◆ **PAGE TEXT**:
========================================================================
Thanks gents. Sounds like I'm hopefully on the right track.
I don't usually remove the posts, that's a new extra sanitation step that I've been taking.
The bottling process is pretty much the same for my kegging: in fact, I'll bottle a dozen bottles using the same tube, just hooked up to a wand, then when done bottling the few bottles that I want to do, I'll hook up to the tube to a ball lock and hook it up to the keg and keg away. I've switched between using the ball lock or just letting the tube dangle inside the co2-purged keg with the lid removed, both have had issues, so I don't think it's the ball lock, especially since it's rinsed and dunked in star-san even if I look at it wrong.
It's been several kegs, which also contributes to my overall confusion: How does an infection go from one keg to another? I have about 13 kegs in total, and I haven't tracked which ones have had infections and which ones haven't. This I will start doing now that I've determined it's not just a couple of funked batches and there's a problem somewhere.
========================================================================
◆ **WHAT TO PRODUCE**:
Answer these questions from the post about keg infections:
(a) What new extra sanitation step has the writer been taking?
(b) What does the writer hook the tube up to when bottling?
(c) About how many kegs does the writer have in total?
========================================================================
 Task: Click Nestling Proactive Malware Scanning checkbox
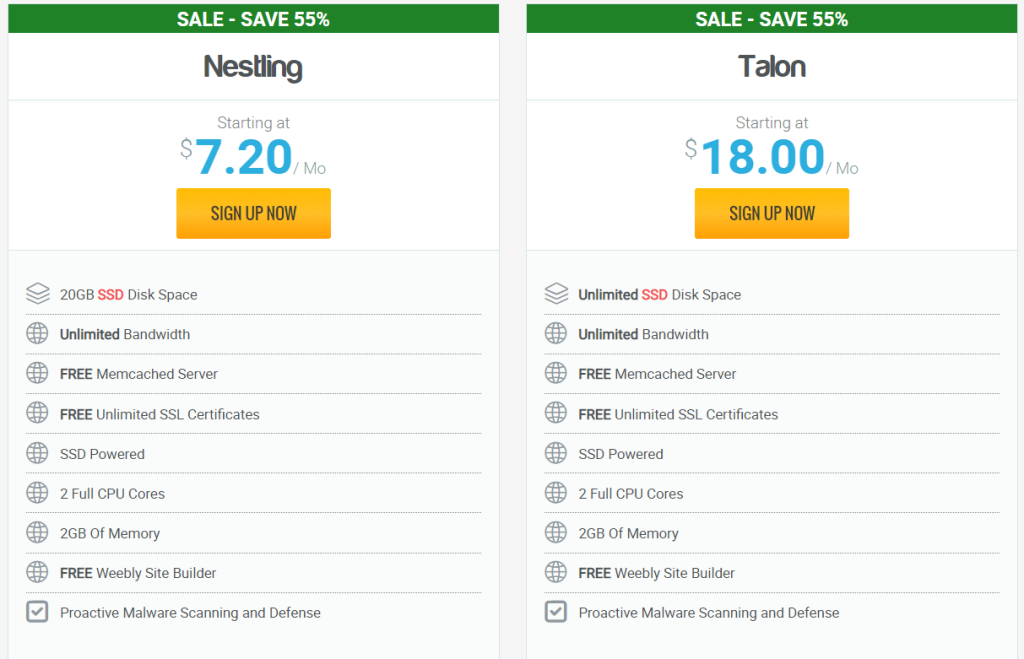click(37, 612)
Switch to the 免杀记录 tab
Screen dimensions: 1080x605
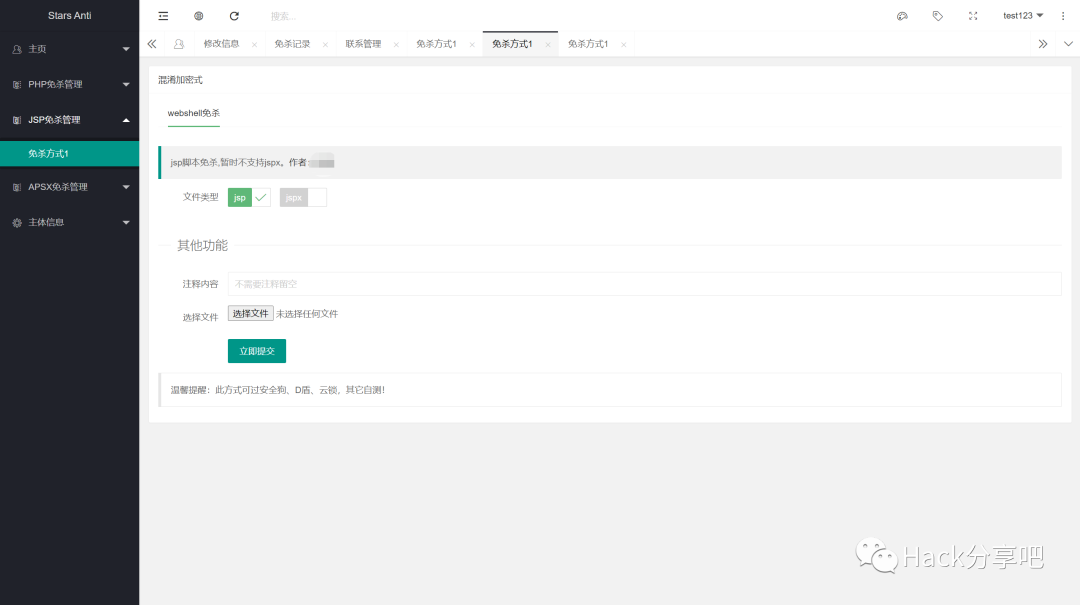(296, 43)
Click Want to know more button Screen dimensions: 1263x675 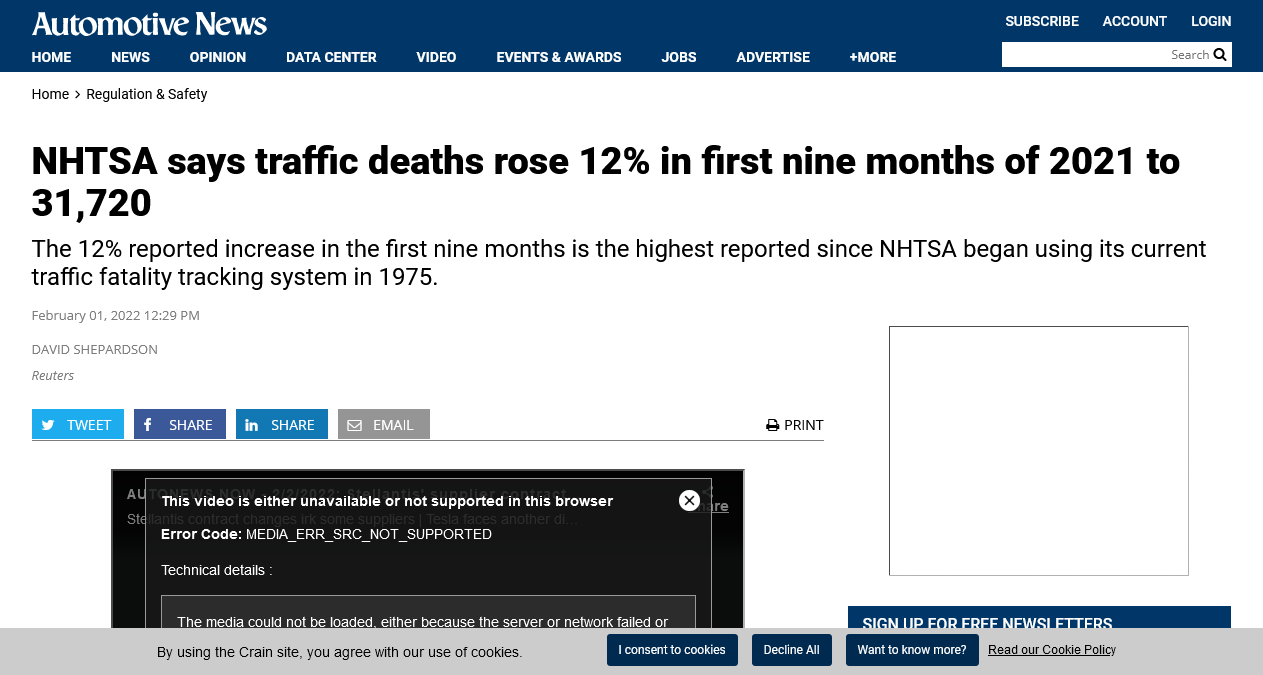[x=912, y=650]
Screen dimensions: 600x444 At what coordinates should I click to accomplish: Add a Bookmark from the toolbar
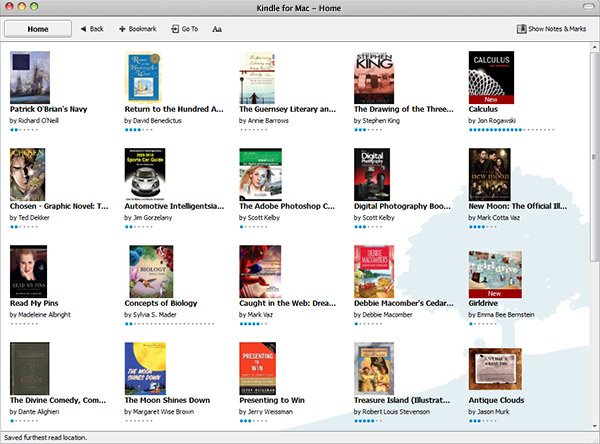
========================================================================
◆ **SOLUTION FOR THIS EXERCISE**:
(a) Removing the posts.
(b) A wand.
(c) About 13.